AAMAS Conference 2019 Conference Paper

Revenue Maximization with Imprecise Distribution

  • Yingkai Li
  • Pinyan Lu
  • Haoran Ye

We study the revenue maximization problem with an imprecisely estimated distribution of a single buyer or several independent and identically distributed buyers given that this estimation is not far away from the true distribution. We use the earth mover’s distance to capture the estimation error between those two distributions in terms of both values and their probabilities, i. e. , the error in value space given a quantile, and the error in quantile space given a value. We give explicit characterization of the optimal mechanisms for the single buyer setting.
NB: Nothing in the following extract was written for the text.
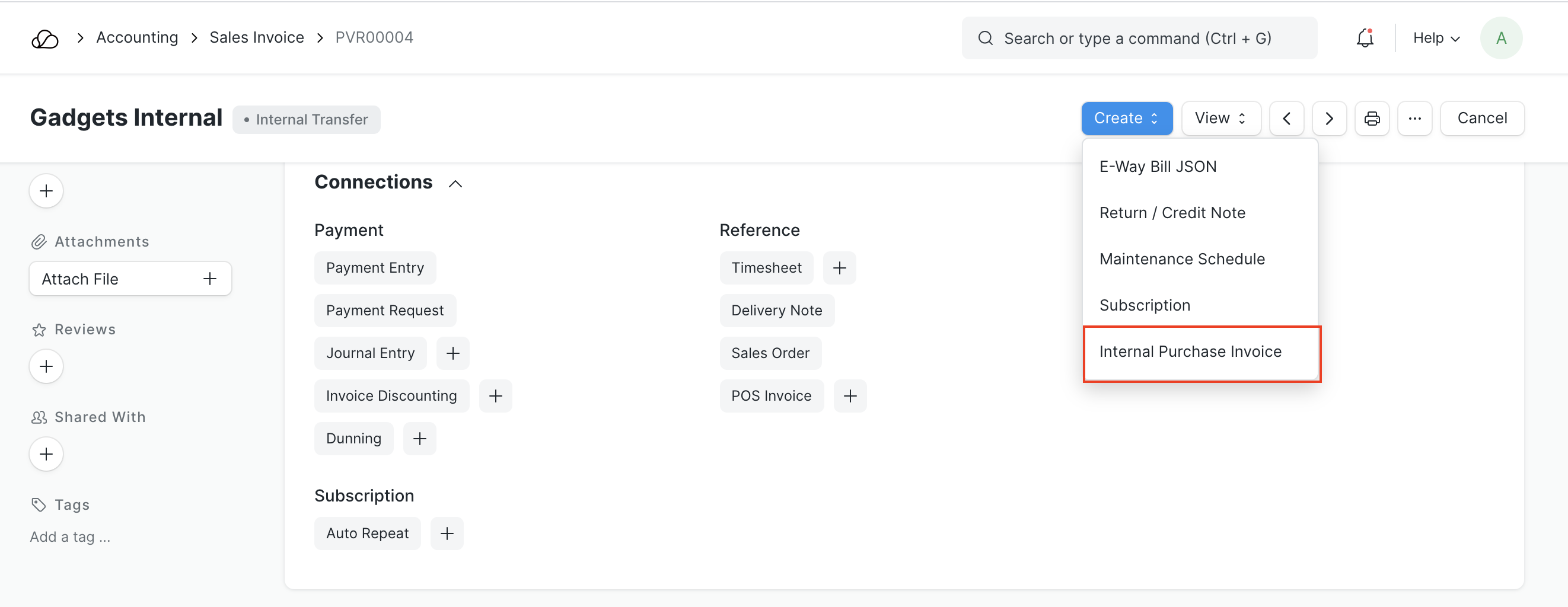Click the ERPNext home logo icon
1568x607 pixels.
coord(44,39)
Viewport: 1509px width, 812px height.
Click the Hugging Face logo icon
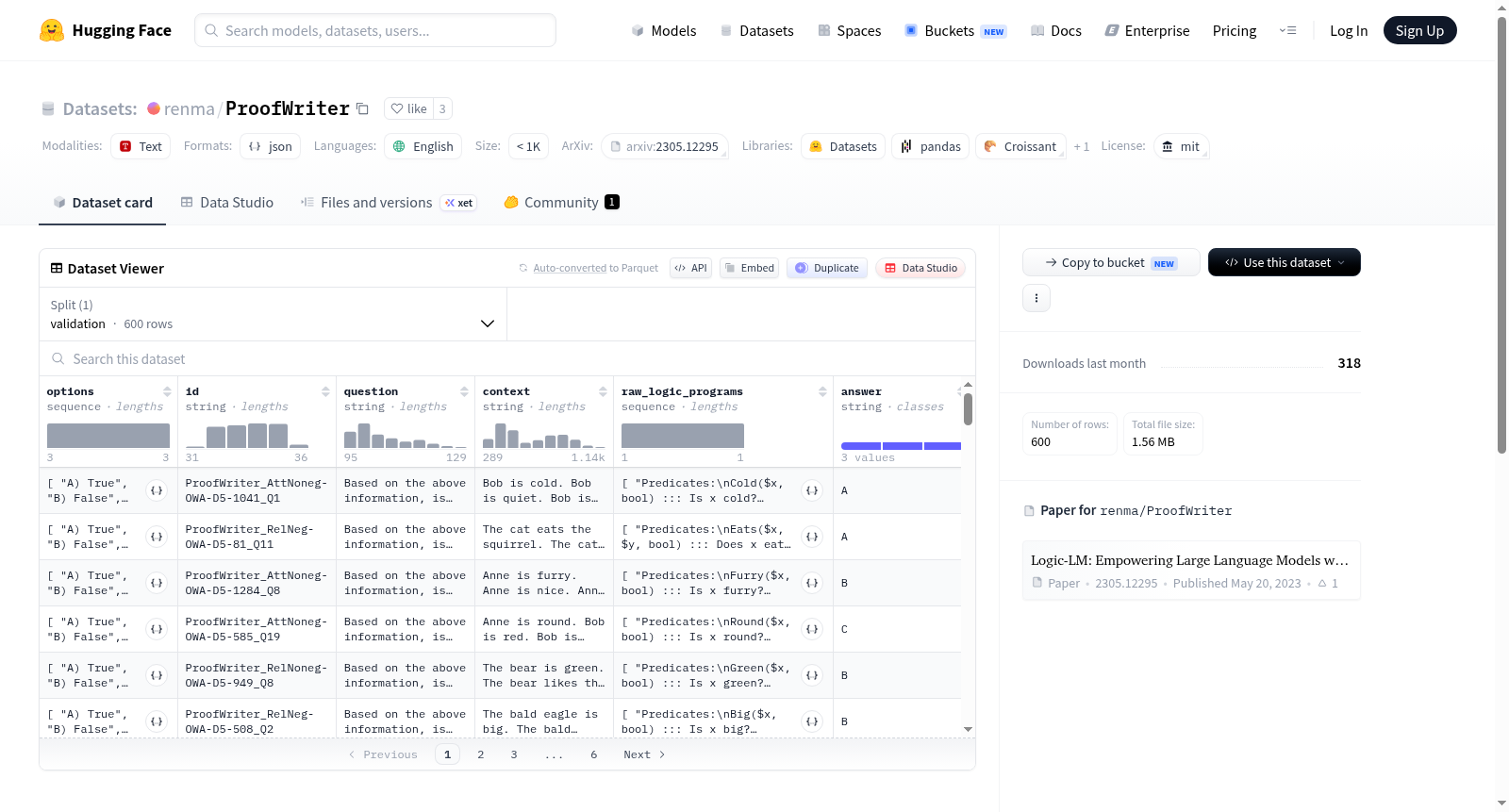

For the multi-buyer case, we provide an algorithm that finds an approximately optimal mechanism (FPTAS) among the family of second price mechanisms with a fixed reserve.

IJCAI Conference 2018 Conference Paper

Dynamic Fair Division Problem with General Valuations

  • Bo Li
  • Wenyang Li
  • Yingkai Li

In this paper, we focus on how to dynamically allocate a divisible resource fairly among n players who arrive and depart over time. The players may have general heterogeneous valuations over the resource. It is known that the exact envy-free and proportional allocations may not exist in the dynamic setting [Walsh, 2011]. Thus, we will study to what extent we can guarantee the fairness in the dynamic setting. We first design two algorithms which are O(log n)-proportional and O(n)-envy-free for the setting with general valuations, and by constructing the adversary instances such that all dynamic algorithms must be at least Omega(1)-proportional and Omega(n/log n)-envy-free, we show that the bounds are tight up to a logarithmic factor. Moreover, we introduce the setting where the players' valuations are uniform on the resource but with different demands, which generalize the setting of [Friedman et al. , 2015]. We prove an O(log n) upper bound and a tight lower bound for this case.